Democratic State Sen. Faith Winter, a sponsor of the original legislation, is disappointed the governor’s administration is supporting a plan that could allow businesses to “pay to pollute.” 

“It ensures we are allowing corporations to pay to harm communities,” Winter said. “The idea that we would let you buy yourself out of justice is hard for me to accept.” 

Frustration from the environmental community

For Ean Thomas Tafoya, the state director of GreenLatinos, the endorsement of a mitigation fund was confirmation that the governor’s office wasn’t serious about following the spirit of the Environmental Justice Act. 

He said the point of the law was to improve air quality around major industrial sites. Under the proposed pollution trading system, he said companies could follow the rules without actually making any on-site reductions in greenhouse gases or co-pollutants, a term for other toxic gases released alongside carbon. 

“No rule would be better than the rule that’s on the table,” Tafoya said.

Tafoya also didn’t close the door on a potential lawsuit if regulators endorse the proposed regulations. His group has already joined other environmental groups to sue the state over another permitting rule required on the 2021 environmental justice law. 
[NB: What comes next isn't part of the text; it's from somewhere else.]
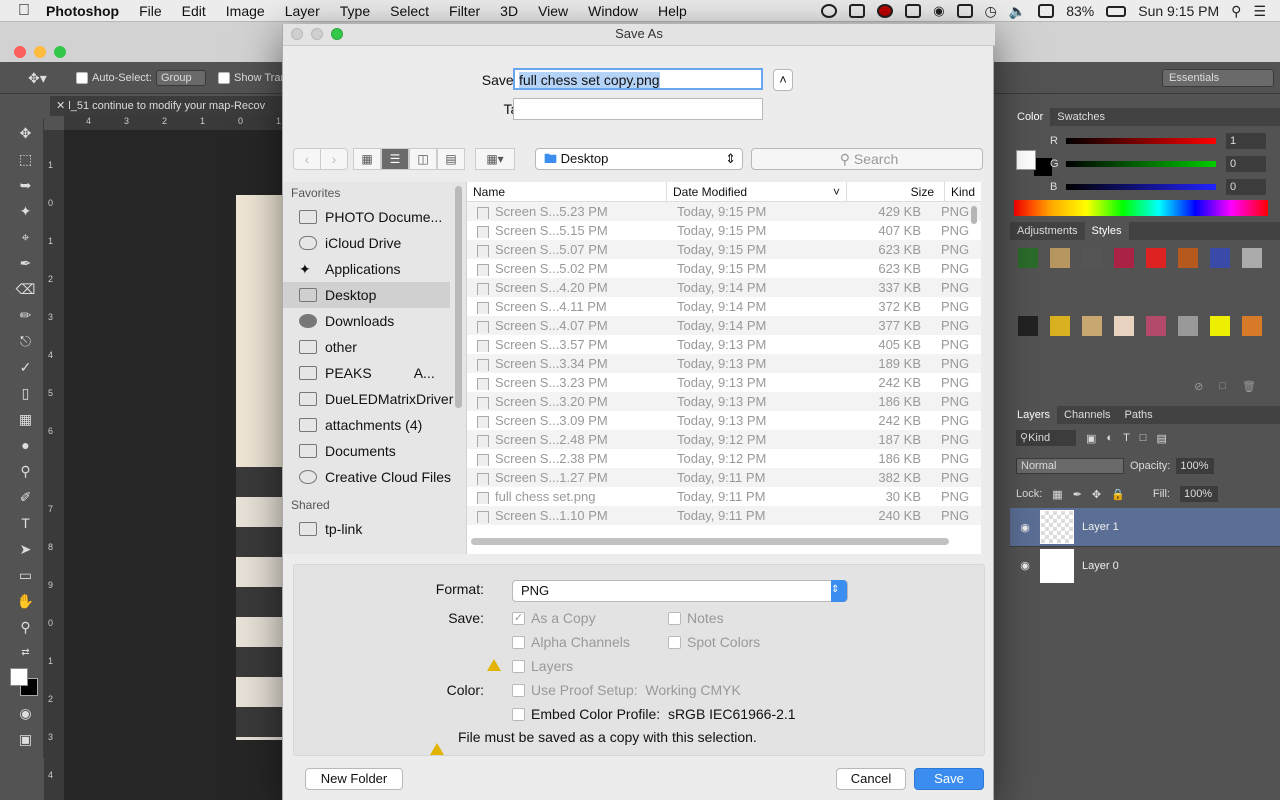  I want to click on alert-icon, so click(914, 11).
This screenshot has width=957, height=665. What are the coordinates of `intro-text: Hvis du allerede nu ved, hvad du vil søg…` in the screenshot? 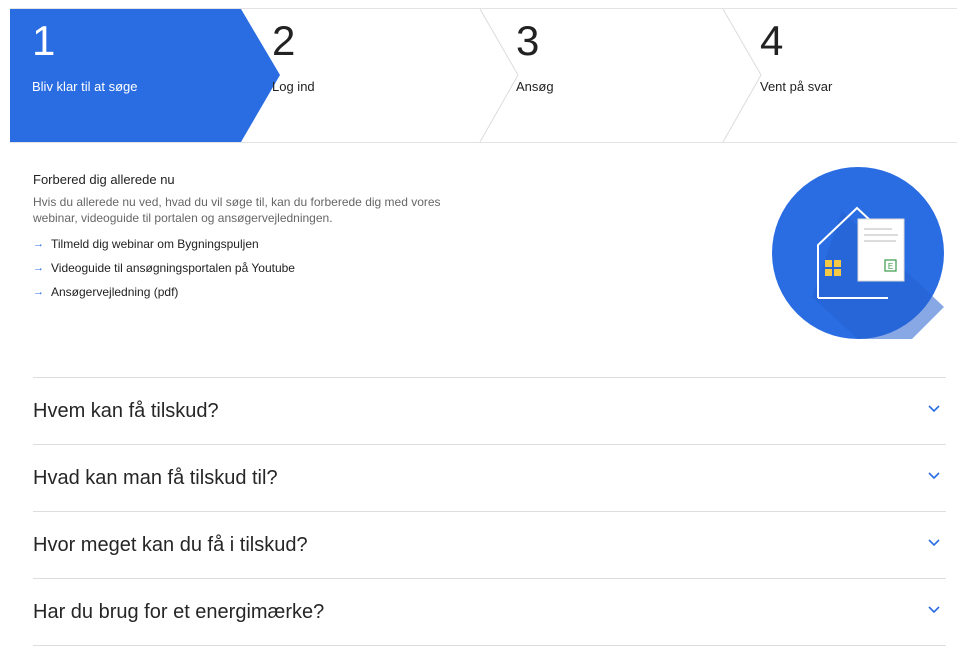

Meanwhile, the Environmental Defense Fund has argued the current rules would actually allow facilities to increase emissions over the next few years before tougher requirements take effect in 2030. That’s due to the state’s complicated method for calculating each facility’s baseline emissions and interim targets. 

The EDF’s alternate proposal would revamp Colorado’s pollution trading program. Rather than giving companies credits based on reductions, it would issue a set number of pollution permits below the state’s overall emissions cap. 

The nonprofit says the structure has already proven successful in California, but that state’s system has also drawn criticism from environmental justice advocates concerned it encourages some facilities to pollute in heavily impacted neighborhoods.

Collin Tomb, a Boulder County climate strategist representing a coalition of 44 local governments, said her group will nevertheless continue to push for the EDF’s alternative plan because it's the only option that’d effectively force manufacturing sites to cut emissions. 

“The proposed rule doesn’t do that, and it doesn’t guarantee that the air will improve in our communities,” Tomb said.